Executive Functioning in Children and Adolescents with Multiple Sclerosis
Executive Functions (EF) include a range of superordinate abilities that control performance across many tasks allowing for cognitive efficiency and mental flexibility. Although EFs are commonly affected in MS, little is known about the EF components that are most affected, particularly in pediatric-onset MS patients. Ameeta Dudani, North York, ON, Canada, Rezwan Ghassemi, Sridar Narayanan, Douglas Arnold, Montreal, QC, Canada, John Sled, Brenda Banwell, Christine Till, Toronto, ON, Canada AAN Toronto 2010 [IN2-1.003]
The objective of this work was to evaluate the components of executive function (EF) that are impaired in pediatric multiple sclerosis (MS), and determine the clinical and neural correlates of impaired EF.

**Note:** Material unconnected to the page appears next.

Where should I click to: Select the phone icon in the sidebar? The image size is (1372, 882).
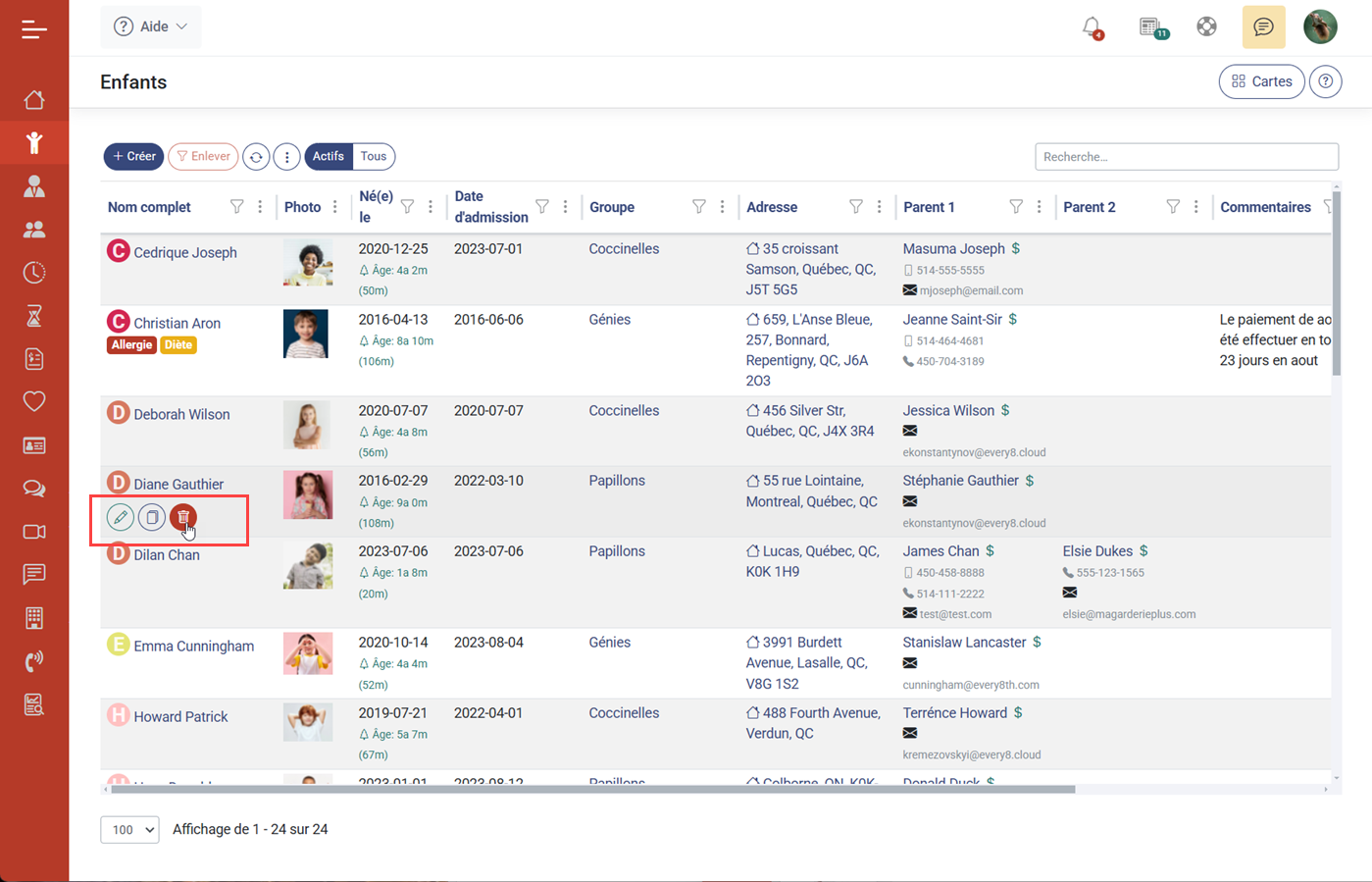coord(34,660)
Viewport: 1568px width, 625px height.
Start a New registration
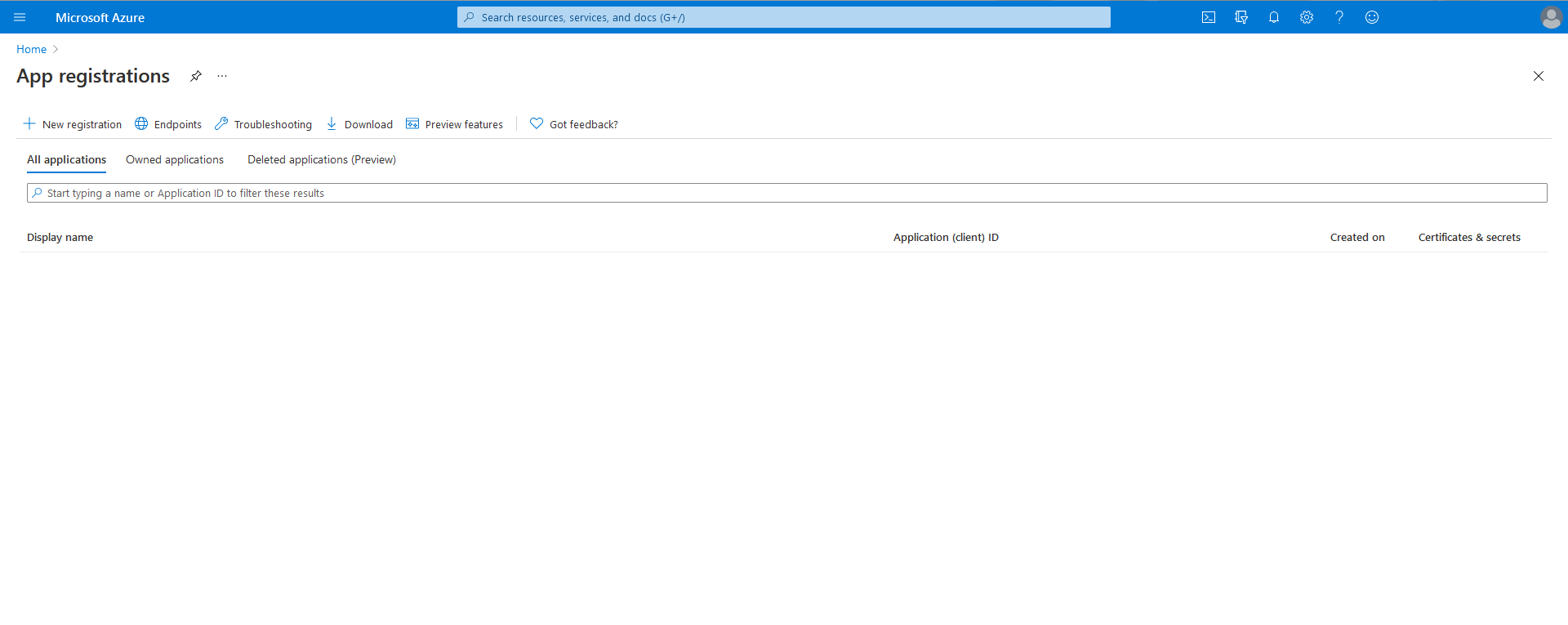73,124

Participants included 32 MS patients (26 females) and 20 controls (17 females) group-matched for sex and age, with a mean age at assessment of 16.2 ±2.1 years for patients and 15.5 ±1.9 years for controls. EF components measured were attentional control / working memory, inhibition, cognitive flexibility, information processing, and behavioural manifestation of EF (as measured by parent-report on the BRIEF). Multiple linear regression analyses were performed to assess the correlation of impaired EF components with clinical (age of disease onset, disease duration, and total number of relapses) and neuroimaging (T1- and T2- weighted total brain lesion volume (LV), and T2 frontal lobe LV) variables, adjusting for age, sex, and IQ. Lesions were segmented using a fully automated, multi-spectral Bayesian technique, with manual correction where necessary.
Patients had a mean age of disease onset of 12.1 ± 3.7 years, average disease duration of 4.1 ± 3.2 years, and an average of 3.3 ± 2.1 relapses. Relative to controls, MS patients had significantly lower IQ (t=-3.63, p<.01), and performed significantly poorer on measures of information processing and cognitive flexibility. In MS patients, T2-weighted total brain and frontal lobe LV were significantly associated with all measures of EF, with adjusted r2 values ranging from 0.43 to 0.46 (p<.01 for all).
CONCLUSIONS / RELEVANCE: EF abilities are significantly reduced in pediatric MS patients compared with controls. Reductions in EF correlate with total brain and frontal lobe LV, which highlights the impact of inflammatory activity on MS-related executive dysfunction.
Supported by: The Canadian Institutes of Health Research (CIHR), The Multiple Sclerosis (MS) Society of Canada, and The Canadian MS Scientific Research Foundation.